Sometimes, Cooper gets in on the retrieving game with Cody. Only, Cooper doesn’t play right. We’ll throw the ball, and Cody will tear off after it, Cooper jogging behind him (jogging is about as fast as Cooper gets…). After Cody gets the ball, Cooper seems to think that the game turns into a defensive game, wherein Cooper tries to prevent Cody from getting back to us with the ball. Cody is a simple, SIMPLE boy. (But sweet, very, VERY sweet.) He loves his brudder, he loves his ball, he loves his people. That pretty much sums up his knowledge. (Frankly, if one has to have a limited body of knowledge, that’s a pretty good set.
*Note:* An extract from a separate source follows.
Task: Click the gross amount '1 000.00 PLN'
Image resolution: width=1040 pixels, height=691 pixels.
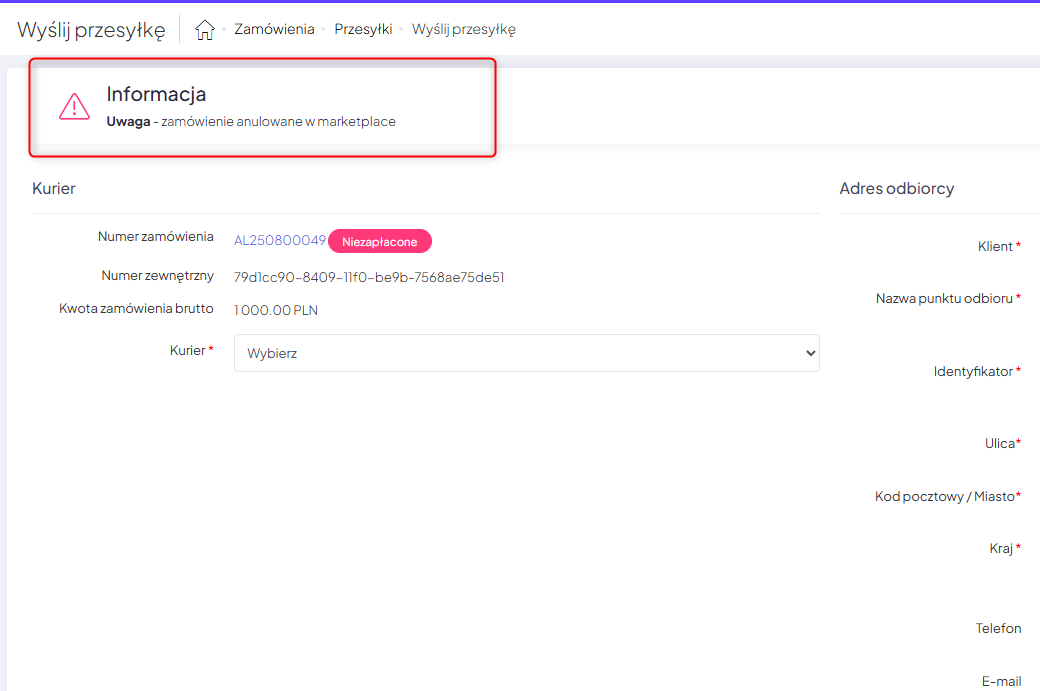Action: click(x=276, y=310)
We should all be so lucky.) And when Cooper just DOESN’T PLAY RIGHT, the expression of confusion and heartbreak on Cody’s face is hilarious. Cody is unfamiliar with the “frustration” emotion. He knows he loves his brudder, and he loves the ball (which he has), and his brudder is JUST. NOT. DOING. IT. RIGHT. It’s hilarious. And sad.
Longest aside ever. Anyway, Cooper doesn’t “do” retrieving.
So tonight, he placed the dragon in my hands, looked at me like, “THROW IT, WOMAN.”, so I did. And Cooper jogged after it.
AND BROUGHT IT BACK TO ME! RIGHT BACK TO ME! No interim distractions, no stopping to squeak on the dragon on his dog bed for ten minutes before bringing it back to me, he saw the item thrown, he chased it down, and BROUGHT IT BACK TO ME.
It only took seven years. I’m a proud Labrador person tonight, people.